_DOCUMENT EXTRACT:_
—————

Feb. 2, 1906, was intended to be a momentous day for the city of Sunnyside.

The Northern Pacific Railway had built a spur into the Lower Valley City, bringing with it the promise of prosperity and more direct access to the world.

But due to a miscalculation in laying the tracks, the event was almost derailed when the first train into the city literally went off the rails.

The Northern Pacific was a major influence in the development of the Yakima Valley. Before its arrival, the only way in or out of the Valley was on long wagon rides either south to the Columbia River or northwest through the Cascades to Seattle and the coast.

Rail travel made it easier, faster and cheaper to move people and goods to and from the Valley, as well as provided a link between the Valley and the rest of the nation.

Its arrival also led to the creation of cities throughout the area, most notably today’s Yakima, where the railroad decided to build its depot, snubbing Union Gap, which was then the county seat.

The Sunnyside area, though, did not have direct rail service. Farmers and growers wanting to move their crops out of the area had to go to the nearest spur at Mabton. Sunnyside incorporated in 1902, after building its population up to the 300 minimum required by law, a move that gave the people a bit more leverage in getting a rail line into the city.

—————

Data listing:

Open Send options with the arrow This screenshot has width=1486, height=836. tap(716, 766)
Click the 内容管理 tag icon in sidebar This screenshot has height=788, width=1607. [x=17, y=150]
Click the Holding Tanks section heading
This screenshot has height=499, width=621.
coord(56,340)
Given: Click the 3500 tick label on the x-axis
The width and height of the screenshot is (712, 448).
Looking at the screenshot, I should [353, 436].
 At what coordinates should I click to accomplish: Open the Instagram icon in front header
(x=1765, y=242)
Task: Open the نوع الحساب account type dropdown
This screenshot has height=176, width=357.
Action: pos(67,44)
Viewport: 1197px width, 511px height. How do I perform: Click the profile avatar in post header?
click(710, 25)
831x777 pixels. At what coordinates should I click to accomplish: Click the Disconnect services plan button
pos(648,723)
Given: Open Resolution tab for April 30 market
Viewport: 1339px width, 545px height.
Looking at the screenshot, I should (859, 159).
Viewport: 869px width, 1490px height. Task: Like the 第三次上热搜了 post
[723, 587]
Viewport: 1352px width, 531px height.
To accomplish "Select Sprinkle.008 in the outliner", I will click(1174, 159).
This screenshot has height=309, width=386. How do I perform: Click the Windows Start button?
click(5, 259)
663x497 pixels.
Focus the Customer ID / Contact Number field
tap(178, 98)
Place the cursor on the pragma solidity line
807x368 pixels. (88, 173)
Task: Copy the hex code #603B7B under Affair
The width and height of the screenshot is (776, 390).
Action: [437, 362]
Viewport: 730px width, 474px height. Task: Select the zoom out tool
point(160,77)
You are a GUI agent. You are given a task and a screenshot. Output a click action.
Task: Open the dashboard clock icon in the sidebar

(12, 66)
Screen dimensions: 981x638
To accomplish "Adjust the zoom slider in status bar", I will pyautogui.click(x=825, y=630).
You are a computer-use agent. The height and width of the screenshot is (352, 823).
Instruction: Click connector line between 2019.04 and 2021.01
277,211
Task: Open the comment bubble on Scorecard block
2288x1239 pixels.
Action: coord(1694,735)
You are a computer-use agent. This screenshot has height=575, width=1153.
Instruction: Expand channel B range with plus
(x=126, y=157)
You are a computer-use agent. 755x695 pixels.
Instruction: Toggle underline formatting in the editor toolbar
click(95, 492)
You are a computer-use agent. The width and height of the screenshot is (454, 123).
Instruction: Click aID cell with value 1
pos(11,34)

—————

_TASK SET:_
**A.** Print the part of the Sunnyside railroad history from "The Northern Pacific was" to "the county seat.".
**B.** Carry on the Sunnyside railroad history from where it stops.

_TASK RESULTS:_
**A.**
The Northern Pacific was a major influence in the development of the Yakima Valley. Before its arrival, the only way in or out of the Valley was on long wagon rides either south to the Columbia River or northwest through the Cascades to Seattle and the coast.

Rail travel made it easier, faster and cheaper to move people and goods to and from the Valley, as well as provided a link between the Valley and the rest of the nation.

Its arrival also led to the creation of cities throughout the area, most notably today’s Yakima, where the railroad decided to build its depot, snubbing Union Gap, which was then the county seat.

**B.**
In 1905, the railroad agreed to put a spur into Sunnyside, going off the line in Toppenish and crossing the Yakima River near what is now Granger and running along the North side of Snipes Mountain through Sunnyside to Grandview, where the train could turn around for the return trip.

The line was set to be formally opened Feb. 2, 1906, and the people of Sunnyside planned for a grand celebration. The Yakima Morning Herald described it as the “day of days,” with enough barbecued ox to feed 3,000 people.

The paper promised that it would have a representative there “to do his part to help everything along that is in his power.” Bear in mind, the journalistic standards of objectivity were still in their formative stages at this point in history.

There was also going to be a brass band to hail the arrival of the first train at the new depot, which would carry Gov. Albert E. Mead, members of Congress, railroad officials and other dignitaries to the event.

The train pulled on to the new line from Toppenish and proceeded down the recently laid tracks toward Sunnyside and the festivities.

But things went sideways — literally.

A mile west of the new depot, the train turned over on its side as the rails sank into the ground. Fortunately, nobody was seriously injured, and everyone was brought over to the barbecue, where the celebration continued, with speeches from Walter N. Granger, whose company built the Sunnyside Canal, and others.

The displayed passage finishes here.